Banco Central elimina limite diário de R$ 500 para PIX por aproximação a partir de 2026

Marcello Casal Jr./Agência Brasil

A medida revoga os artigos da instrução anterior, datada de agosto de 2024, que estabelecia o teto. Com a nova normativa, os usuários poderão solicitar ajustes nos limites para essa modalidade de pagamento.

Funcionamento do Pix por aproximação

O Pix por aproximação foi implementado em fevereiro de 2025 e opera de maneira similar aos cartões de crédito e débito que estão cadastrados em carteiras digitais. Desde sua introdução, todas as instituições financeiras são obrigadas a disponibilizar essa ferramenta.

Essa modalidade permite que os consumidores integrem o Pix em suas carteiras digitais, como Google Pay, Apple Pay e Samsung Pay, eliminando a necessidade de acessar o aplicativo do banco para realizar transações.

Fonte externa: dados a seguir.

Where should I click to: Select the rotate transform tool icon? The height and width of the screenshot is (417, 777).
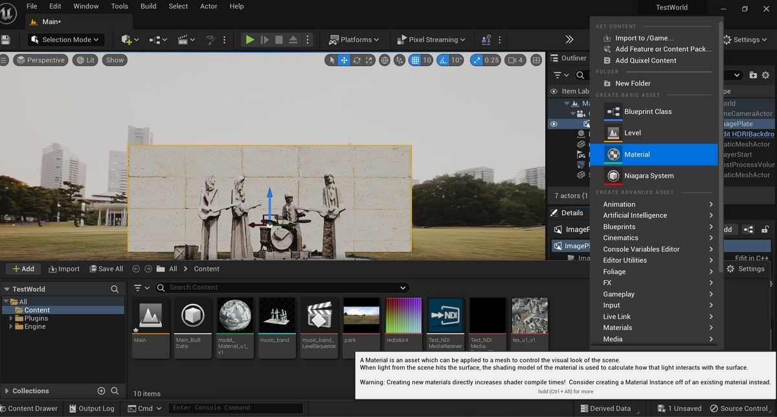tap(357, 60)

Como ativar o Pix por aproximação

Para utilizar o Pix por aproximação, o consumidor deve vincular sua conta à carteira digital do celular. O processo é simples e envolve os seguintes passos:

  • Acesse a carteira digital;
  • Selecione a opção para vincular a conta;
  • O aplicativo do banco será acionado;
  • Autorize a vinculação do Pix por aproximação à carteira digital.

Após a ativação, o uso do Pix por aproximação é semelhante ao de cartões de débito e crédito vinculados ao celular. As etapas incluem:

  • Informar ao atendente o meio de pagamento;
  • Revisar se as informações de pagamento estão corretas;
  • Aproxime o celular da máquina de pagamento;
  • Autorize o Pix.

Impacto do Pix na sociedade brasileira

Desde sua criação, o Pix se consolidou como a forma de pagamento mais utilizada no Brasil, com 76,4% da população adotando essa modalidade. Em pouco mais de cinco anos, a plataforma movimentou mais de R$ 75,4 trilhões e registrou cerca de 181,6 bilhões de operações, conforme dados do BC compilados pelo CNN Money.

Além disso, o presidente do BC, Gabriel Galípolo, destacou que o Pix foi crucial para a bancarização dos brasileiros, facilitando o acesso ao crédito e ao consumo nos últimos anos.